Rubens Ferraz também é parceiro do Projeto Noleedi, nos vídeos e podcasts quem faz a trilha de abertura e encerramento é ele, tocando sua flauta Kadiwéu. Além disso, também auxilia fornecendo informações de seus conhecimentos tradicionais e no diálogo dos pesquisadores com a comunidade local. “Estamos mostrando o que a gente sabe e estamos colhendo o que os pesquisadores nos trazem como os benefícios que o fogo pode trazer para a gente. Tem o fogo ruim e tem o fogo bom também”, conclui.


A liderança maior da Aldeia Alves de Barros, onde existe uma das duas brigadas Kadiwéu, o cacique Ciriaco Ferraz, afirma que o Projeto Noleedi é importante por se tratar de fogo e pelo fato da comunidade ter muitas riquezas para preservar. “Sou cacique no quarto mandato. Estou agradecendo pelo trabalho que sei que é bom para a comunidade”, afirma ele reforçando o pedido de mais projetos para a comunidade como, por exemplo, a instalação de poço artesiano para trazer água de qualidade para os Kadiwéu.


O Projeto Noleedi


O Projeto Noleedi é uma iniciativa da UFMS e do Centro Nacional de Prevenção e Combate aos Incêndios Florestais (Prevfogo) do Instituto Brasileiro do Meio Ambiente e dos Recursos Naturais Renováveis (Ibama), aprovada pelo Conselho Nacional de Desenvolvimento Científico e Tecnológico (CNPq), que está pesquisando os efeitos do fogo no Cerrado e Pantanal. O projeto é executado desde janeiro de 2019 na Terra Indígena Kadiwéu, que possui cerca de 540 mil hectares localizados no norte do município de Porto Murtinho, sudoeste de Mato Grosso do Sul.

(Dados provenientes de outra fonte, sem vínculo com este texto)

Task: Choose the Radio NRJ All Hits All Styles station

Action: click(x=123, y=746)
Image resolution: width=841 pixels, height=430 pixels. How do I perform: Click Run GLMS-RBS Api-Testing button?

Noleedi é a denominação para fogo no idioma Kadiwéu. Ao longo de sua execução, o Projeto pretende gerar dados sobre os efeitos do fogo ocorrendo em diferentes épocas (precoce, modal e tardio) na biota da região; verificar a interação dos diferentes padrões de inundação com os efeitos do fogo sobre alguns grupos-chave da biota local; criar de forma cooperativa e com o envolvimento de agentes do Estado, populações tradicionais e pesquisadores um protocolo de manejo do fogo e também um protocolo de avaliação de impactos de incêndios na biota e avaliar o manejo do fogo como uma estratégia de restauração passiva, além de identificar traços que permitam selecionar espécies com potencial para serem utilizadas na restauração de ecossistemas sujeitos ao fogo, de modo a garantir recursos para a manutenção da fauna e o sucesso no recrutamento de novos indivíduos. Também será conhecido o efeito do fogo sobre a reprodução de espécies da flora utilizadas pela comunidade indígena.


Os incêndios naturais são componentes integrais dos ecossistemas e, tradicionalmente, povos indígenas têm utilizado o fogo para manejo das culturas e para caça. Portanto, existe uma demanda urgente de definição da época e intensidade ideais de prescrição do fogo em locais sob diferentes condições ambientais como, por exemplo, regimes de inundação.


A ação do fogo em áreas de inundação ainda é pouco conhecida. A investigação do manejo prescrito do fogo, proposta pelo Projeto Noleedi, considerando a interação com a inundação, poderá avaliar se há um incremento na ciclagem de nutrientes, na regeneração natural das espécies da flora, e qual o seu efeito na fauna. O manejo adequado do fogo, impedindo com que ele passe a ser um elemento degradador, mas que seja um elemento particular deste ambiente, pode ser considerado como uma estratégia de restauração.